After this, Shiro wouldn’t see his father until after the battle. His father was head of the right side of the vanguard (Shiro’s uncle Xander head of the left), Shiro head of the secondary right flank, behind his mother. It would be a miracle if he even saw any of his cousins as they led their own squadrons behind him.

 _Do something, you idiot!_ Shiro yelled at himself, knowing he wouldn’t sleep a wink if he left like this. What if he did lose his father tomorrow? What if Shiro himself was lost in the battle? One of them would be forever burdened by such painful last words.

Before his father completely stopped acknowledging him in order to return to his studying of the map, Shiro opened his mouth to speak. “Dad, I-”

“Shiro!”

Shiro started at the pre-puberty voice and glanced around, only to find a grinning Kana at the tent flap of their father’s study area.

“Did I not tell you he was looking for you?” Shiro’s father said as Kana scuttled up to his elder brother and began tugging him to their bedroom.

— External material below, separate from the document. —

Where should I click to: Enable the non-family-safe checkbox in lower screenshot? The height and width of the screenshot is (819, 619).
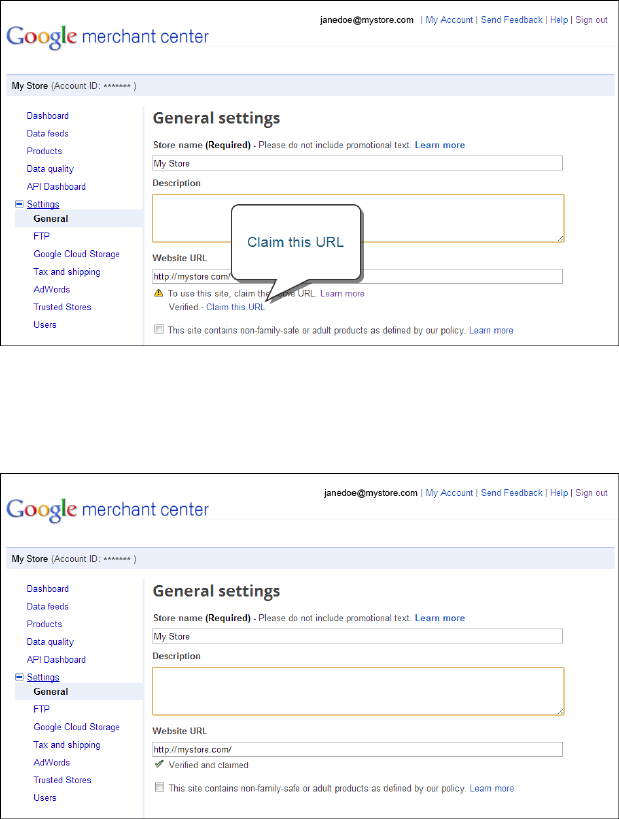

“C’mon, Big Brother, I’m tired!” Kana whined and continued to pull Shiro along. _You’re losing your chance!_ he practically screamed in his head, glancing desperately back at his father as he struggled to form words.

But then his father glanced up once more, met Shiro’s frantic gaze, and gave a small, genuine smile. “I will see you after we win the day, Shiro,” his father assured him firmly. “Until then, will you remain safe for me?”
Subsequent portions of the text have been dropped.